## TEXT PASSAGE
-.-.-

Do you have any leads?
What is your complexion? - I ask this meaning NO offense, but the whiter we might be, in certain parts of Brazil attracts more attention. - Especially if one doesn't speak Portuguese.

Come down here with an empty suitcase (except for a change of clothes,) then buy local stuff, to at least 'fit in'.

I liked Pernambuco in general, but I was there in 1994/95, so much might have changed?

Check out "Porto de Galinhas".


----------



## Vivaed

I'm trying to stay as close to Recife as I can.

The missionaries that help my parent find me are still living in the area, so I have that.

I've been using Duolingo (Mobile app on Android and iOS) to learn as much Portuguese as I can before I leave.


----------



## AnthonyRMC

Judging by your photo, you will fit in fine.
Good luck to you sir.


----------



## warlock233

Good luck!
Come back to tell us how it goes


----------



## Vivaed

I had dinner the other night with the daughter of the missionaries that helped adopt me in 1984, her name is Adriana- she will be teaching me Portuguese 1 on 1 for the rest of the time that I will be in the US.

She told me that I was welcome to stay with her parents in Recife. I am super excited now that I have someone to show me around and what to do and what not to do lol


----------



## AnthonyRMC

That is good news indeed.

Just a word of caution.
You have obvious connections with missionaries, who are fine people of course, but once you are away from them, - be aware.
Seriously, Brazil is a dangerous place, and although you are a Brazilian, and will arrive here speaking some reasonable Portuguese hopefully, your accent will give you away in an instant.


----------



## warlock233

Yes, and on top of the that, there has been a lot of protests and other things going on. The police was on strike last week and there were several crimes happening around the whole city.
Try to learn as much as you can from the missionaries (such as where to go and not go, what times, etc) and try to make some local friends. As long as you have someone you can trust with you, you should be fine.
You shouldn't be paranoid, but you really need to be cautious.


----------

-.-.-

## RECORDS
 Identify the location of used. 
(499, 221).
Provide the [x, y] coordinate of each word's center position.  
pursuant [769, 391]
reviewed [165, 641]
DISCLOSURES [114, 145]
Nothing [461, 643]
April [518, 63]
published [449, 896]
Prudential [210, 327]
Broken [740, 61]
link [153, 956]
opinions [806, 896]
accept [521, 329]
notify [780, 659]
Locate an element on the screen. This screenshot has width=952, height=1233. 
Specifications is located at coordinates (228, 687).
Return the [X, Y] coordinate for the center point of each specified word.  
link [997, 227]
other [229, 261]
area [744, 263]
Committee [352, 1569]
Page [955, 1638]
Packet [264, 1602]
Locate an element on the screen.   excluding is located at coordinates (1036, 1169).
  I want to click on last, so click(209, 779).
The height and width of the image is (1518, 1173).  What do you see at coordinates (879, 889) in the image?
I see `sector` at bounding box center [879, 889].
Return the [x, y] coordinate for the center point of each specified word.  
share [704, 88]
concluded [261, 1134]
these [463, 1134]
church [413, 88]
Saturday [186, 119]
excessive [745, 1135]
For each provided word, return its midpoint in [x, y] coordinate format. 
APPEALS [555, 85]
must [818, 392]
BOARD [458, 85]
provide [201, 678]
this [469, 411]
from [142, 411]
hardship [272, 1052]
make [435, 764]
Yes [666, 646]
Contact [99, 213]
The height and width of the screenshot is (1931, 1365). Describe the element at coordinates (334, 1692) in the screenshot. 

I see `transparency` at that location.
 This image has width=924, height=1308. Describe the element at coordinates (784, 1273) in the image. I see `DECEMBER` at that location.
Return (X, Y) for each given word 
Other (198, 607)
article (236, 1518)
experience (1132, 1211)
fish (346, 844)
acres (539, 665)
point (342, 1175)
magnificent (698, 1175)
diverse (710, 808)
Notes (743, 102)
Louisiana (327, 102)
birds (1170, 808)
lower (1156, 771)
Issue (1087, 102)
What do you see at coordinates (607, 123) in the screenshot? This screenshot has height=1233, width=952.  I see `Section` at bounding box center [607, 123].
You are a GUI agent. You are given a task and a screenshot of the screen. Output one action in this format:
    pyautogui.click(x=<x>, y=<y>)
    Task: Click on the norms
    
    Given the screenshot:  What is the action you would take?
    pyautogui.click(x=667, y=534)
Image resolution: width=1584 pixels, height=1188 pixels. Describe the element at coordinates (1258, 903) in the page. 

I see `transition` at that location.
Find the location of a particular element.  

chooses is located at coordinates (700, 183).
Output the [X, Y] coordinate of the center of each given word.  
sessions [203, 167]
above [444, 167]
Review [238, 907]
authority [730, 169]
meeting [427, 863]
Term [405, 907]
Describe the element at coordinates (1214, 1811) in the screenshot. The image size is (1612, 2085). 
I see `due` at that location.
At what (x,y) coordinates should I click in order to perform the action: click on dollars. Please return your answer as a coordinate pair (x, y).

-.-.-

## GIVEN TASK A
List every username that appears as a post header in the forum thread.
## GIVEN TASK B
From the forum thread, quote the stretch from "That is good" through "- be aware.".
## GIVEN TASK C
According to the forum thread, in what year did the missionaries help adopt Vivaed?
The records have nothing to do with the forum thread.

## CORRECT RESULT A
Vivaed, AnthonyRMC, warlock233

## CORRECT RESULT B
That is good news indeed.

Just a word of caution.
You have obvious connections with missionaries, who are fine people of course, but once you are away from them, - be aware.

## CORRECT RESULT C
1984